The ingredients, then in a paste-like form, were rolled into little round balls the size of marbles, “like small laddoos” describes Barbhuiya. “In the beginning, it wasn’t taking form, it was either too runny or too sticky,” she says, “We did a lot of trial-and-error, and finally the first batch of 20 bite-sized amla-gur laddoos were ready.”
In the following days, the candy was wrapped in foil and distributed it to the Anganwadi workers, who in turn took them to the women at the centres. “And what a response it was. The children were relishing it, the women were asking for more,” she says, “But the best bit was that they were finally getting their nutrients.”
Barbhuiya, who has done a B.Sc in Physics and is now doing a certificate course in nutrition, says amla is known to be a rich source of Vitamin C and antioxidants, while gur, or jaggery, is rich in iron, vitamins and minerals. “I was anaemic at one point too, and my mother would emphasise on the importance of amla,” she says.

● ● ● ● ● ● ●

To do -
• A. Translate this sentence from the passage on the amla-gur laddoos into Spanish: "We did a lot of trial-and-error, and finally the first batch of 20 bite-sized amla-gur laddoos were ready."
• B. Pick up the passage on the amla-gur laddoos after its last sentence and carry it forward.
The listing isn't needed for any of this work.

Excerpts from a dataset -
● ● ● ● ● ● ●

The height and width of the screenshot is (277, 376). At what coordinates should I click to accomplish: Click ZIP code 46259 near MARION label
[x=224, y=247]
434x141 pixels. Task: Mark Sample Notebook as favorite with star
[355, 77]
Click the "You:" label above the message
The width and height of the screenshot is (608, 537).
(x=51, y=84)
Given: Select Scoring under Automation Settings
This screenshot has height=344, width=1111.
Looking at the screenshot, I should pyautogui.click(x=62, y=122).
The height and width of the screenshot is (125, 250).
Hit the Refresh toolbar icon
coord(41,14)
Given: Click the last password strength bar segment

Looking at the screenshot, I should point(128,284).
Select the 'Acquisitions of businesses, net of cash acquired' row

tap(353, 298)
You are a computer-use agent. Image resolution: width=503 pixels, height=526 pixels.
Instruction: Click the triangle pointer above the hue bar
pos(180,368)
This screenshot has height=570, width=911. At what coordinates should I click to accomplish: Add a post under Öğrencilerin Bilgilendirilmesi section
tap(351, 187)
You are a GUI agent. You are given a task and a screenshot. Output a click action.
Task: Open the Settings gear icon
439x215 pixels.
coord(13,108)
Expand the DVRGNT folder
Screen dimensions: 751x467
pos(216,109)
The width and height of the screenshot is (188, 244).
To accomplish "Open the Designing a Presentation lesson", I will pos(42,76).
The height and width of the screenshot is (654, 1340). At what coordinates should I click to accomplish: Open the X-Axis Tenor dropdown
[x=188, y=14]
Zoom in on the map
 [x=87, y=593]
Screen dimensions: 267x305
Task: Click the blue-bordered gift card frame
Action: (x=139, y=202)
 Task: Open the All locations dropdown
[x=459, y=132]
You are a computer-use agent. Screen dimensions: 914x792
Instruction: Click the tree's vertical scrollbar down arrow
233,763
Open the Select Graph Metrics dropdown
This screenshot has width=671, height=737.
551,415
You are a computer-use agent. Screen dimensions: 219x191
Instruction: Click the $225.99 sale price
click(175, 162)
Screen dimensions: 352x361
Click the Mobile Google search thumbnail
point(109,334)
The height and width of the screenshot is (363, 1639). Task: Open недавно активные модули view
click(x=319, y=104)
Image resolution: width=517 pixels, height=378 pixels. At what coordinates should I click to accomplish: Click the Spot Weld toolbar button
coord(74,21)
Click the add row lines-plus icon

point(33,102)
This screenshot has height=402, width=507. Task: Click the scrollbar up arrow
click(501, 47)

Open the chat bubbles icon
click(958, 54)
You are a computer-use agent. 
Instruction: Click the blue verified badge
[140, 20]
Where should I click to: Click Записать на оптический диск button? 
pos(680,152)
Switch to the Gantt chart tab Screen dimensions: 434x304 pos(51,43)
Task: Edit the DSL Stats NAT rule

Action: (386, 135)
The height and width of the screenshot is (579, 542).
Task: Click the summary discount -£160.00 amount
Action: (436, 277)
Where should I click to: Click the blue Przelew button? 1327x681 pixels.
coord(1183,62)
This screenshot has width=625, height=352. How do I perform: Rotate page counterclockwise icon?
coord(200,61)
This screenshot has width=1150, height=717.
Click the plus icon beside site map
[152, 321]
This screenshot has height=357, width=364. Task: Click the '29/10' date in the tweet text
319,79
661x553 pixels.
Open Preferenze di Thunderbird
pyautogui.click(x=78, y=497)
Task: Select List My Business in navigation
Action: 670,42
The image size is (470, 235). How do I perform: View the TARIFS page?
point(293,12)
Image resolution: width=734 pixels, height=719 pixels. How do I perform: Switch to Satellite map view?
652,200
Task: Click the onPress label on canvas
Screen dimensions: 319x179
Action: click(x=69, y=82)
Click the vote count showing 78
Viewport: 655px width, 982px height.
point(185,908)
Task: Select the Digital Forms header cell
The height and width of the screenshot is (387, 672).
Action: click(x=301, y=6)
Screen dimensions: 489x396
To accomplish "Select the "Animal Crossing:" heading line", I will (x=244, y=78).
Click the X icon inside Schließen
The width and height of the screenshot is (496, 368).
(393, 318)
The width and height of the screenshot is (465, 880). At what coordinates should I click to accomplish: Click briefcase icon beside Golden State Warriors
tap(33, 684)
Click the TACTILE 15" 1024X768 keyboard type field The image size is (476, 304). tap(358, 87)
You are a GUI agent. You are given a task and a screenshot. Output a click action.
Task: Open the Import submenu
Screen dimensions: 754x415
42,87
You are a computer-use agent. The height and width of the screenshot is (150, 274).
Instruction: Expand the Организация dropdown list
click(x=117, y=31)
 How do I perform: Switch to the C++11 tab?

● ● ● ● ● ● ●

Replies -
• A. Hicimos muchas pruebas de ensayo y error, y por fin estuvo lista la primera tanda de 20 laddoos de amla y gur del tamaño de un bocado.

• B.
The little project was then undertaken by the district administration and replicated on a larger scale, with the laddoos being distributed in various programs held across the district.
Across various Anganwadi centres, an amla candy revolution of sorts began — in a three-day program, more than 7,000 people across the district benefitted from the initiative.
“We wanted to make it a Jan Andolan and involve the locals too,” says Keerthi Jalli, who was posted as the Deputy Commissioner of Hailakandi at the time.
The following September was Rashtriya Poshan Maah — a government program launched in 2018 and aimed at improving the nutritional status of children up to 6 years, adolescent girls, pregnant women and lactating mothers — and proved to be the ideal platform. “We got grandmothers, mothers involved and every centre would have large gatherings of women, who would come together to make amla candy,” says Jalli, who was posted as the Deputy Commissioner of Cachar district in May. She has now been transferred to the neighbouring district of Cachar.
In the Hailakandi town club hall, women from 10-12 anganwadi centres would gather from 7 am to 7 pm to make the laddoos. “Some would cut the amla, others would powder the gur — they began to participate and give their own ideas, making their own versions of the laddoo,” she says.
Listing out the advantages of the initiative, Devarshi says: “It is simple, cost- and time- effective too. Since amla is locally available in our region, it can actually be replicated in all communities as the ingredients used are traditionally consumed in the Indian sub-continent.”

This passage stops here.